Every single successful government transformation has one thing in common: people need to be put first - whether they are our customers or our colleagues.
When we talk about transformation, we often describe the outcome by talking about location, technology, policy, or service design. At times this can mask the reality of these programmes - that when they are delivered, people will interact with government differently. This includes changes for the civil service itself, and these cultural and people outcomes can be the trickiest to get right.
The latest research by the Transformation Peer Group looked at case studies of transformation programmes which are changing the ways of working and culture in their department. We used a variety of approaches, including interviewing programme leadership and people affected by the changes, reviewing external literature and internal documents such as business cases, and analysing data from the Government Major Projects Portfolio.
At the centre of transformation
Transformation is about transforming what people do and how they do it, and we often forget about the people. We often focus on the technology, we focus on the process or we focus on the Minister; but actually the hardest thing in the journey is for the people having to go through the transformation. So we need to pay a lot more attention to them and taking them on the journey. - Tony Meggs, IPA Chief Executive
The research was insightful and clear. When a programme started to successfully deliver and visible differences were made, people considerations were at the centre of transformation.
Planning how to deliver change into an organisation and evolve culture is not something that can be outsourced to HR. It needs continual focus from the senior team, and investments in innovative ways of engaging people do pay off.
It can also be an area with inherent optimism bias from leadership and programme teams. In these case studies, we found that leadership teams think their people and culture change is landing better than it is. In one striking example, when talking with people affected by the change they were 30% less confident in delivery than their programme leadership team.

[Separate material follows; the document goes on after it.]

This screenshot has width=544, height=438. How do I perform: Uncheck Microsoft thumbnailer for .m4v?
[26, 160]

What this means for all leadership teams is that they must discount their own perception of how well staff are engaged in the transformation and sense check their work with teams who are affected by the change throughout the whole project.
When teams were really successful, we saw some tangible examples of this focus at board level:
- Creating the vision and business design together with operations and people affected by the changes, ideally in the same room at the same time - this helped them improve the outputs and spread ownership of the change beyond a programme’s senior team
- Creating dedicated, accountable roles at the senior level within a programme, such as a Chief People Officer - in a sea of change, having a prominent face to turn to can help people navigate their way
- Embedding the cultural and people elements of change in business cases and holding the board to account on it, ideally sharing it across the organisation
- Prioritising genuine engagement, allowing time for a two-way discussion rather than a programme of communication through traditional methods - this should be done often and with a wide range of people
Innovating with people
Our research also identified the power of doing things in an innovative, adaptive way. While varying your approach is important at different stages of the transformation, genuine and early engagement is critical. There are lots of well established ways of doing this, but when you’re trying to transform your organisation’s people and culture, doing something innovative can make all the difference.

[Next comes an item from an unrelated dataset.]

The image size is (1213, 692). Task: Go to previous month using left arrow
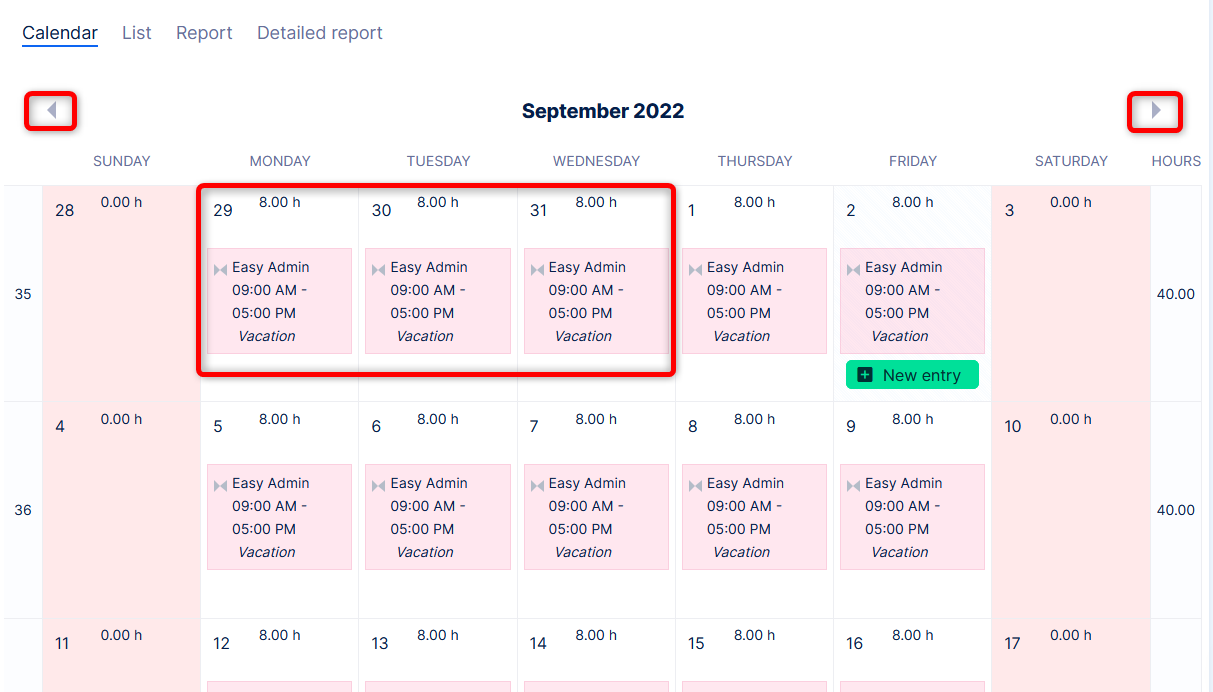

One of Public Health England’s (PHE) major changes has been consolidating several sites into a new flagship building which combines laboratories and offices. The leadership team understood from the outset that this was not just an estates exercise. To make the most of the change, a new way of working would be needed, and it provided a fantastic opportunity to enable a broader people and culture transformation.
There was understandable nervousness from people about moving from much loved buildings to a new site. Rather than only sending out emails or putting up posters in the existing buildings about the future - often perceived as one-way communication - PHE took an innovative approach. They held tours of the site as it was being developed, and they created a drone ‘fly-through’ and virtual reality tours to give people a real and in-depth understanding what the facilities would look like when complete.

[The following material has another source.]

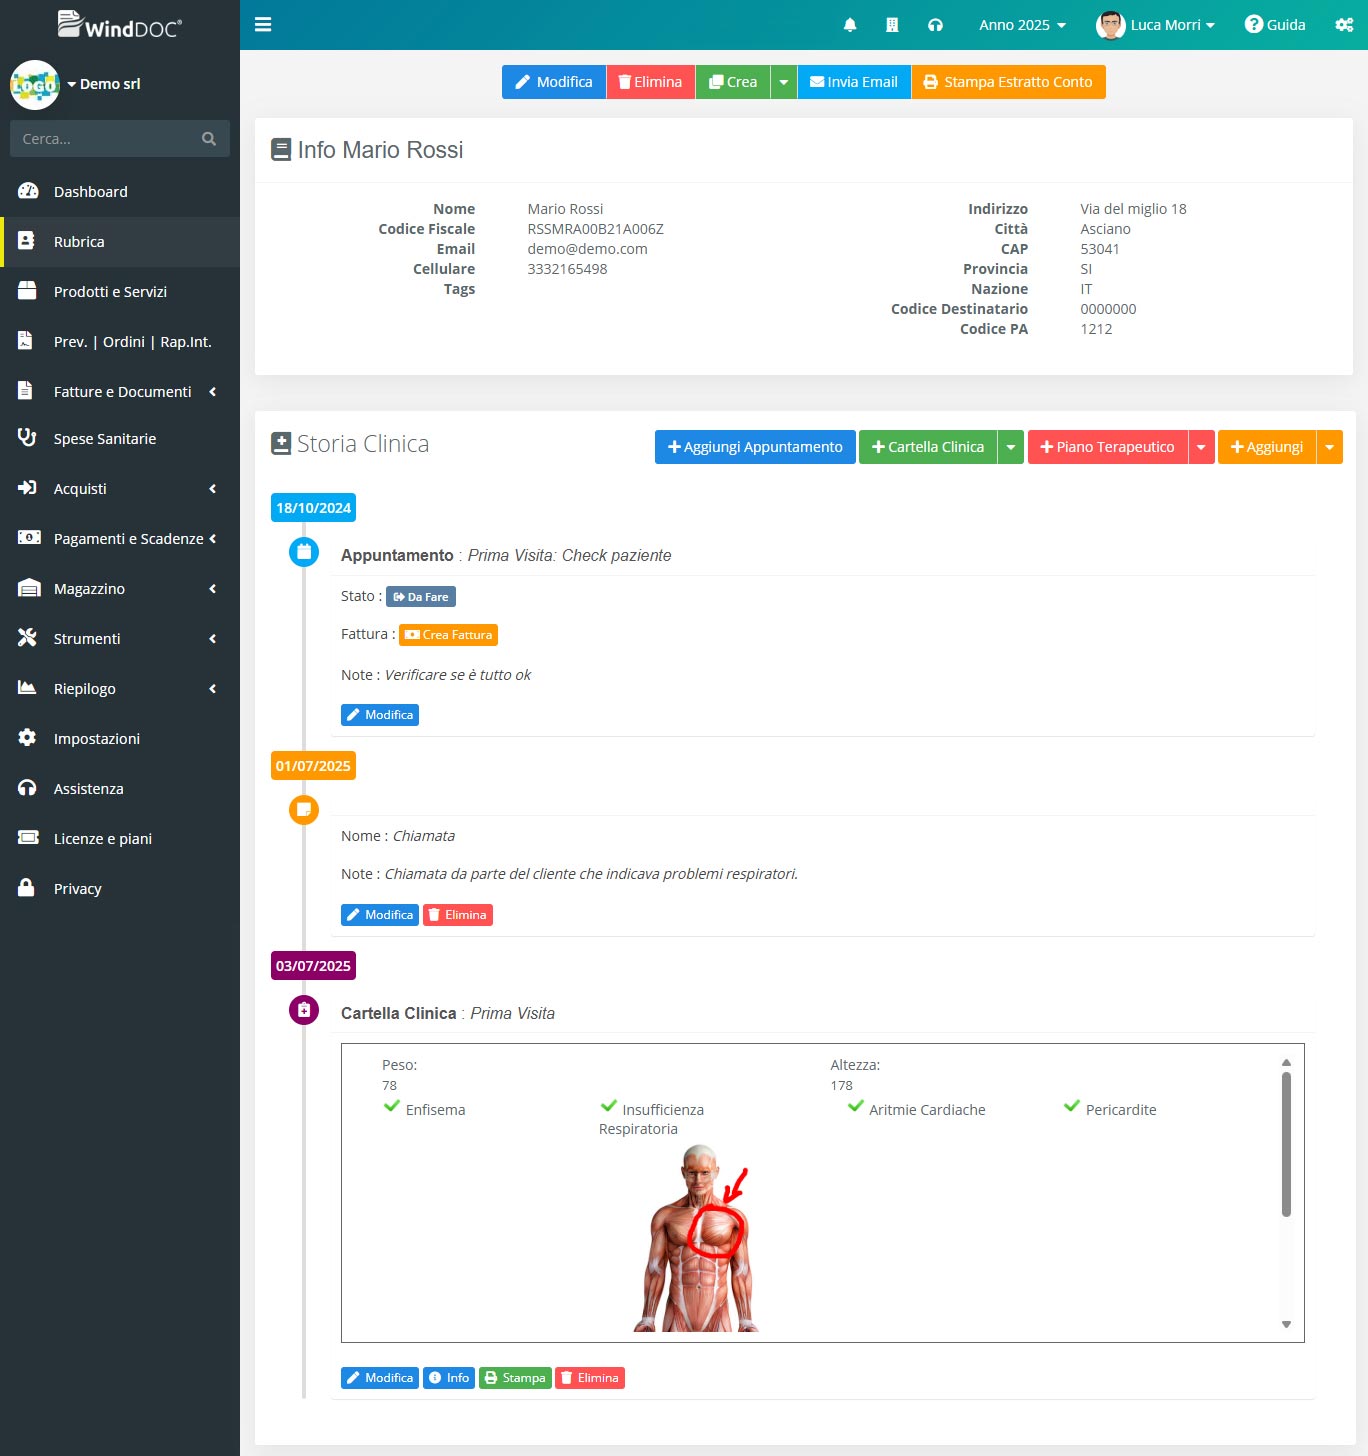Click the headset support icon in top bar
Viewport: 1368px width, 1456px height.
935,25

This is similar to approaches used by the Department for Work and Pensions and the Post Office. These organisations created model offices for their people to visit. These were built to look exactly like the planned high street offices, complete with the new site layout, technology, and branding.
These approaches enabled the programme teams to gather feedback from those who would be affected directly by the change and create more support across the organisation.
Put people first
Overall what we found through this research was encouraging and inspiring. Putting people - citizens, users, and staff - at the centre of your transformation is the right thing to do.
We hope there are lessons and insights in here which can help you and we encourage you to use these in your own team.
Put people first. Build them into your ‘infrastructure’ by creating accountable board roles, sharing people focused business cases, designing the future with the people who are affected, learning from others, and sharing your innovative ideas.
Because in the end, it all comes down to people.